**TASK REQUIREMENTS**
All of the records should be given again exactly as they appear.

DATA SHOWN section start

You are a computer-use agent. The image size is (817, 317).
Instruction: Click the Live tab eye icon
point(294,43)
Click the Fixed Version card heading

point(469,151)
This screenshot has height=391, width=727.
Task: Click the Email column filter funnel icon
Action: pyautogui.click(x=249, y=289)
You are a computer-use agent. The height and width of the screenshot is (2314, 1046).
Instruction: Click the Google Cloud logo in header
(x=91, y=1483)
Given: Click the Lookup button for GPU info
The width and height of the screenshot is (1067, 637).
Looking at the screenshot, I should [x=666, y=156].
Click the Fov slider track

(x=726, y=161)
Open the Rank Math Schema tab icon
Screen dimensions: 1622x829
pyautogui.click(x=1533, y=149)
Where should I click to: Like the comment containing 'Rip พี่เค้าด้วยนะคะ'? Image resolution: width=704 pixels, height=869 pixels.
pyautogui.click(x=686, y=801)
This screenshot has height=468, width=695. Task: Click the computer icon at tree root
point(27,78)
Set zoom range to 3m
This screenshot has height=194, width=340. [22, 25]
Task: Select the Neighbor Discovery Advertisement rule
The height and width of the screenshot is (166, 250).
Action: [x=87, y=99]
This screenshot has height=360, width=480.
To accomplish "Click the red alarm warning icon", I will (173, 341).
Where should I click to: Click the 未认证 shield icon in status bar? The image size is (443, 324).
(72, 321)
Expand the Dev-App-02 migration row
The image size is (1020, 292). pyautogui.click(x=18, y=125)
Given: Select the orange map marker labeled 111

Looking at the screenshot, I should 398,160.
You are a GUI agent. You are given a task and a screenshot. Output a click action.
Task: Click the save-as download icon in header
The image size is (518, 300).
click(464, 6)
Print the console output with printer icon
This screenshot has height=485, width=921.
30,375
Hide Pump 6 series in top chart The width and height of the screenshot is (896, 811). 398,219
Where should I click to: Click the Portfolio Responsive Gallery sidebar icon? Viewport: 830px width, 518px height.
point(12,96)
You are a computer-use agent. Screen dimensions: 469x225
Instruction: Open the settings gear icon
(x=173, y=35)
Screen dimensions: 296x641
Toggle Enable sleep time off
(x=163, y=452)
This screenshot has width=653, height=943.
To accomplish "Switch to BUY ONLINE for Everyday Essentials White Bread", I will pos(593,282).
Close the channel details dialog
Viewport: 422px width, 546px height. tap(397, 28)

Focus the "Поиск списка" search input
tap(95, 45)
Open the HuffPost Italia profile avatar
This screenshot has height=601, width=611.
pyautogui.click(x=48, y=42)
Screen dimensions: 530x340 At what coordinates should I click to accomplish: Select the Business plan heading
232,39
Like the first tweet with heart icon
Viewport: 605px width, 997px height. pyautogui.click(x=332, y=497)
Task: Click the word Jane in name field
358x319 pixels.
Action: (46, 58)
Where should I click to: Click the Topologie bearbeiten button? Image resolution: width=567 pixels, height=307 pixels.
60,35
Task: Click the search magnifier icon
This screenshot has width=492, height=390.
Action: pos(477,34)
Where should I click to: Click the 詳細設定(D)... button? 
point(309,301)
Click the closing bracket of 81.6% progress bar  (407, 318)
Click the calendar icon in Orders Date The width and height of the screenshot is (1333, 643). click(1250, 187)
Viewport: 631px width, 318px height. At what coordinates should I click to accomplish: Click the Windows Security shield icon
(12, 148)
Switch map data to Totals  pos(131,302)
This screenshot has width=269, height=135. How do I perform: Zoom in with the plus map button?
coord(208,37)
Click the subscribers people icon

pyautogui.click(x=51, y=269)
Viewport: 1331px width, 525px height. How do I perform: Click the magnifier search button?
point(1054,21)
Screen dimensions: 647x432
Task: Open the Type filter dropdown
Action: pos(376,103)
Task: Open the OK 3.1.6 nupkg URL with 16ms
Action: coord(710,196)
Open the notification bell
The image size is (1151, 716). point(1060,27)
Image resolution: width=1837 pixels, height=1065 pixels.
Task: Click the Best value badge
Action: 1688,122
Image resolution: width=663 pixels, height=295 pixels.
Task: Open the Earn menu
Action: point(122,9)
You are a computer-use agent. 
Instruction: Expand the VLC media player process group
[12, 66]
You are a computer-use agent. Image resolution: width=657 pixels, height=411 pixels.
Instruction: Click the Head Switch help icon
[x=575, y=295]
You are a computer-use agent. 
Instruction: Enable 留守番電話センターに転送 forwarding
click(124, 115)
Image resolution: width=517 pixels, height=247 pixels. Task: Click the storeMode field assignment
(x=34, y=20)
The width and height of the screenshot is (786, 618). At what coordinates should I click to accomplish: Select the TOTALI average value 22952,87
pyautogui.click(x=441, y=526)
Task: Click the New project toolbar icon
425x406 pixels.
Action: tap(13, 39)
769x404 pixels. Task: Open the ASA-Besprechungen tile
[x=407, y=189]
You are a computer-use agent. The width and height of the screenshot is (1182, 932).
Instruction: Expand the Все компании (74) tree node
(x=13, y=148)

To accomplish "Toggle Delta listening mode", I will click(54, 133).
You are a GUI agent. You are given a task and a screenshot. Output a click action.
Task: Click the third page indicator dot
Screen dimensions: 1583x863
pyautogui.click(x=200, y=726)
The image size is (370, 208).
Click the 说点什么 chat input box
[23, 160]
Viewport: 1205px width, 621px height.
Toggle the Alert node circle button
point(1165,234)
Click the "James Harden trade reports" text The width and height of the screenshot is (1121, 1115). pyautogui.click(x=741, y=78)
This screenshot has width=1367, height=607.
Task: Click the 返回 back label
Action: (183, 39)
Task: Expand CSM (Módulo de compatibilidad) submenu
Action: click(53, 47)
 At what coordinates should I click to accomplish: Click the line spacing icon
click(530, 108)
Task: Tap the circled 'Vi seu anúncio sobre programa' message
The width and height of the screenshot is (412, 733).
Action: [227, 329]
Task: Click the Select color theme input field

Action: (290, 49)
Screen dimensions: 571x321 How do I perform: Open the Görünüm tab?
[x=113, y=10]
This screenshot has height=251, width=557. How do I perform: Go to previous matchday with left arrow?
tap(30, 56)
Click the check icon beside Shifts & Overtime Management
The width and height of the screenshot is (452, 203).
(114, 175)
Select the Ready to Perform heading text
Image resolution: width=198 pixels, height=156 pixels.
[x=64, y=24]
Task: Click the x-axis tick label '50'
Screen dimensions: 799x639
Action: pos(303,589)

DATA SHOWN section end

**EXPECTED ANSWER**
You are a computer-use agent. The image size is (817, 317).
Instruction: Click the Live tab eye icon
point(294,43)
Click the Fixed Version card heading

point(469,151)
This screenshot has height=391, width=727.
Task: Click the Email column filter funnel icon
Action: pyautogui.click(x=249, y=289)
You are a computer-use agent. The height and width of the screenshot is (2314, 1046).
Instruction: Click the Google Cloud logo in header
(x=91, y=1483)
Given: Click the Lookup button for GPU info
The width and height of the screenshot is (1067, 637).
Looking at the screenshot, I should [x=666, y=156].
Click the Fov slider track

(x=726, y=161)
Open the Rank Math Schema tab icon
Screen dimensions: 1622x829
pyautogui.click(x=1533, y=149)
Where should I click to: Like the comment containing 'Rip พี่เค้าด้วยนะคะ'? Image resolution: width=704 pixels, height=869 pixels.
pyautogui.click(x=686, y=801)
This screenshot has height=468, width=695. Task: Click the computer icon at tree root
point(27,78)
Set zoom range to 3m
This screenshot has height=194, width=340. [22, 25]
Task: Select the Neighbor Discovery Advertisement rule
The height and width of the screenshot is (166, 250).
Action: [x=87, y=99]
This screenshot has height=360, width=480.
To accomplish "Click the red alarm warning icon", I will (173, 341).
Where should I click to: Click the 未认证 shield icon in status bar? The image size is (443, 324).
(72, 321)
Expand the Dev-App-02 migration row
The image size is (1020, 292). pyautogui.click(x=18, y=125)
Given: Select the orange map marker labeled 111

Looking at the screenshot, I should 398,160.
You are a GUI agent. You are given a task and a screenshot. Output a click action.
Task: Click the save-as download icon in header
The image size is (518, 300).
click(464, 6)
Print the console output with printer icon
This screenshot has height=485, width=921.
30,375
Hide Pump 6 series in top chart The width and height of the screenshot is (896, 811). 398,219
Where should I click to: Click the Portfolio Responsive Gallery sidebar icon? Viewport: 830px width, 518px height.
point(12,96)
You are a computer-use agent. Screen dimensions: 469x225
Instruction: Open the settings gear icon
(x=173, y=35)
Screen dimensions: 296x641
Toggle Enable sleep time off
(x=163, y=452)
This screenshot has width=653, height=943.
To accomplish "Switch to BUY ONLINE for Everyday Essentials White Bread", I will pos(593,282).
Close the channel details dialog
Viewport: 422px width, 546px height. tap(397, 28)

Focus the "Поиск списка" search input
tap(95, 45)
Open the HuffPost Italia profile avatar
This screenshot has height=601, width=611.
pyautogui.click(x=48, y=42)
Screen dimensions: 530x340 At what coordinates should I click to accomplish: Select the Business plan heading
232,39
Like the first tweet with heart icon
Viewport: 605px width, 997px height. pyautogui.click(x=332, y=497)
Task: Click the word Jane in name field
358x319 pixels.
Action: (46, 58)
Where should I click to: Click the Topologie bearbeiten button? Image resolution: width=567 pixels, height=307 pixels.
60,35
Task: Click the search magnifier icon
This screenshot has width=492, height=390.
Action: pos(477,34)
Where should I click to: Click the 詳細設定(D)... button? 
point(309,301)
Click the closing bracket of 81.6% progress bar  (407, 318)
Click the calendar icon in Orders Date The width and height of the screenshot is (1333, 643). click(1250, 187)
Viewport: 631px width, 318px height. At what coordinates should I click to accomplish: Click the Windows Security shield icon
(12, 148)
Switch map data to Totals  pos(131,302)
This screenshot has width=269, height=135. How do I perform: Zoom in with the plus map button?
coord(208,37)
Click the subscribers people icon

pyautogui.click(x=51, y=269)
Viewport: 1331px width, 525px height. How do I perform: Click the magnifier search button?
point(1054,21)
Screen dimensions: 647x432
Task: Open the Type filter dropdown
Action: pos(376,103)
Task: Open the OK 3.1.6 nupkg URL with 16ms
Action: coord(710,196)
Open the notification bell
The image size is (1151, 716). point(1060,27)
Image resolution: width=1837 pixels, height=1065 pixels.
Task: Click the Best value badge
Action: 1688,122
Image resolution: width=663 pixels, height=295 pixels.
Task: Open the Earn menu
Action: point(122,9)
You are a computer-use agent. 
Instruction: Expand the VLC media player process group
[12, 66]
You are a computer-use agent. Image resolution: width=657 pixels, height=411 pixels.
Instruction: Click the Head Switch help icon
[x=575, y=295]
You are a computer-use agent. 
Instruction: Enable 留守番電話センターに転送 forwarding
click(124, 115)
Image resolution: width=517 pixels, height=247 pixels. Task: Click the storeMode field assignment
(x=34, y=20)
The width and height of the screenshot is (786, 618). At what coordinates should I click to accomplish: Select the TOTALI average value 22952,87
pyautogui.click(x=441, y=526)
Task: Click the New project toolbar icon
425x406 pixels.
Action: tap(13, 39)
769x404 pixels. Task: Open the ASA-Besprechungen tile
[x=407, y=189]
You are a computer-use agent. The width and height of the screenshot is (1182, 932).
Instruction: Expand the Все компании (74) tree node
(x=13, y=148)

To accomplish "Toggle Delta listening mode", I will click(54, 133).
You are a GUI agent. You are given a task and a screenshot. Output a click action.
Task: Click the third page indicator dot
Screen dimensions: 1583x863
pyautogui.click(x=200, y=726)
The image size is (370, 208).
Click the 说点什么 chat input box
[23, 160]
Viewport: 1205px width, 621px height.
Toggle the Alert node circle button
point(1165,234)
Click the "James Harden trade reports" text The width and height of the screenshot is (1121, 1115). pyautogui.click(x=741, y=78)
This screenshot has width=1367, height=607.
Task: Click the 返回 back label
Action: (183, 39)
Task: Expand CSM (Módulo de compatibilidad) submenu
Action: click(53, 47)
 At what coordinates should I click to accomplish: Click the line spacing icon
click(530, 108)
Task: Tap the circled 'Vi seu anúncio sobre programa' message
The width and height of the screenshot is (412, 733).
Action: [227, 329]
Task: Click the Select color theme input field

Action: (290, 49)
Screen dimensions: 571x321 How do I perform: Open the Görünüm tab?
[x=113, y=10]
This screenshot has height=251, width=557. How do I perform: Go to previous matchday with left arrow?
tap(30, 56)
Click the check icon beside Shifts & Overtime Management
The width and height of the screenshot is (452, 203).
(114, 175)
Select the Ready to Perform heading text
Image resolution: width=198 pixels, height=156 pixels.
[x=64, y=24]
Task: Click the x-axis tick label '50'
Screen dimensions: 799x639
Action: pos(303,589)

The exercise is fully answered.